**Activity 1**
According to the article on the Safe Space training program, how often are MyALLy's diversity, equity and inclusion courses typically offered to hospitals?
**Activity 2**
Reproduce a passage from the article on the Safe Space training program verbatim, starting at "The allyship and" and ending at "attitudes and beliefs.".
Segment Start: Excerpted passage
How hospitals can create 'Safe Spaces' with this free diversity training program

In the wake of George Floyd's death in May of 2020, Deanna Stewart, DNP, RN, was one of the countless people who felt helpless after watching the video of his murder. 

Disheartened and incredulous, Dr. Stewart turned to the employee assistance program offered by her employer at the time. She found out there were no programs for Black employees who wanted to discuss their feelings about, and experiences with, racism.

So she started her own. Through her nonprofit MyALLy, she founded Safe Space, a diversity training program for employees of healthcare systems and hospitals provided free of charge

MyALLy, spelled this way because Dr. Stewart hopes "all" people will be allies, offers three programs for hospitals: racial trauma recovery sessions, allyship and anti-racism training, and microaggressions and implicit bias training. She is able to provide these Safe Space sessions at no cost because the organization accepts donations and pursues grants that are available to Black nonprofits to help people manage their feelings about racial tensions.

MyALLy’s diversity, equity and inclusion courses are typically offered to hospitals annually or every six months. Classes are weekly during each session, at various times daily to enable hospital employees who work on all shifts to participate.

Dr. Stewart said she will provide any hospital that wants it with an "Organizational Cultural Assessment," which requires hospital employees to participate in an anonymous survey that assesses views of the workplace's culture. Then, if necessary, she works with hospital leaders to "create a greater sense of belonging" through the free diversity classes.

"Hospital leaders need to understand that employees often experience racial stressors, stereotypes, microaggressions and a lack of equity and inclusion," Dr. Stewart said. "If your employees are quiet and appear 'okay,' that could be a sign of them giving up hope for improvement."

The Racial Trauma Recovery sessions allow employees of color to unite in a psychologically safe and virtual environment to vent, share experiences, learn coping and wellness strategies, and develop individualized racism recovery plans. Dr. Stewart said this particular course is led by a Black facilitator for employees of color and "is designed to create bonds in a non-threatening environment while promoting healing from racial trauma."

The allyship and anti-racism training, open to all employees, focuses on "what it means to be an ally in a biased world," she said, noting the classes help employees learn how to "practice allyship and use their privilege for power to help others."

In these sessions, participants can learn what it takes to become influential allies in their hospital system. Concepts addressed include systemic racism, privilege, racism, unconscious bias, and prejudiced attitudes and beliefs. 

The microaggressions and implicit bias training focuses on "unconscious attitudes and stereotypes that manifest in organizations." Dr. Stewart said microaggressions and implicit bias lead to "ill feelings and negative demeanors about others based on race, ethnicity, age, appearance and more." The class is designed to promote strategies to create a safe and comfortable workplace and community setting for everyone.
Segment End: Excerpted passage
Segment Start: Extracted records
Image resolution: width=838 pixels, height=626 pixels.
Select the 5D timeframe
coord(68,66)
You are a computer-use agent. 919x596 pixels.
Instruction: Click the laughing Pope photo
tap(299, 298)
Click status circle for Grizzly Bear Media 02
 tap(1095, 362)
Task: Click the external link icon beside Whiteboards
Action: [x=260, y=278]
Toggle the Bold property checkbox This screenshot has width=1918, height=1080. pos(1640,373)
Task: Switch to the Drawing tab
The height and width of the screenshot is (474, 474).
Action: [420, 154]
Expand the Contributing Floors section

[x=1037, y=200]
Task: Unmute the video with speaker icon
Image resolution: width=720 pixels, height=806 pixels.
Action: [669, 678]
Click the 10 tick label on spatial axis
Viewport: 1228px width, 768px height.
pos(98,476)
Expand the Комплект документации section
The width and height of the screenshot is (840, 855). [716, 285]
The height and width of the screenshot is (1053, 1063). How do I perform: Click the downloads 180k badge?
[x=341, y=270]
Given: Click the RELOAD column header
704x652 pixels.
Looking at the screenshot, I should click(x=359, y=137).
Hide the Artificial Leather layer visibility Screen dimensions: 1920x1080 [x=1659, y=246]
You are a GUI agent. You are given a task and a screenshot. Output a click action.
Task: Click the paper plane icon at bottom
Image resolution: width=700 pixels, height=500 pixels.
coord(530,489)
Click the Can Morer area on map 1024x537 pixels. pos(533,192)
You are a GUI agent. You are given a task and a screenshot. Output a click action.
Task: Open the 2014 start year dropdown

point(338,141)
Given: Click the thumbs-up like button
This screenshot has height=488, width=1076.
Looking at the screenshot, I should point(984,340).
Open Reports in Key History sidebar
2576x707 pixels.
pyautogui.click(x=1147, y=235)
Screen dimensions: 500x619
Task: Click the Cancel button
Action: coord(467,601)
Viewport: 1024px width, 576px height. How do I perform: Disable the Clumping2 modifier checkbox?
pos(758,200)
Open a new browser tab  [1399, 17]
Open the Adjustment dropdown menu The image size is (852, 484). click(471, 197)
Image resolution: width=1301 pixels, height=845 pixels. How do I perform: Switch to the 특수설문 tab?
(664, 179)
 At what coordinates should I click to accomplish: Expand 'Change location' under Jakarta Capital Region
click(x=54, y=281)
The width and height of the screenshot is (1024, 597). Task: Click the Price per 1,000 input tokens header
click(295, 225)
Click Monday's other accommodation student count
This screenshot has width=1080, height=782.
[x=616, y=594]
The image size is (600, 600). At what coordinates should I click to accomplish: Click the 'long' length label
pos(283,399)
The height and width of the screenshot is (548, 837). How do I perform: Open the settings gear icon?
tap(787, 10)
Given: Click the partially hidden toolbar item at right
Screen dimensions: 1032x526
Segment End: Extracted records
**Response area 1**
Annually or every six months.

**Response area 2**
The allyship and anti-racism training, open to all employees, focuses on "what it means to be an ally in a biased world," she said, noting the classes help employees learn how to "practice allyship and use their privilege for power to help others."

In these sessions, participants can learn what it takes to become influential allies in their hospital system. Concepts addressed include systemic racism, privilege, racism, unconscious bias, and prejudiced attitudes and beliefs.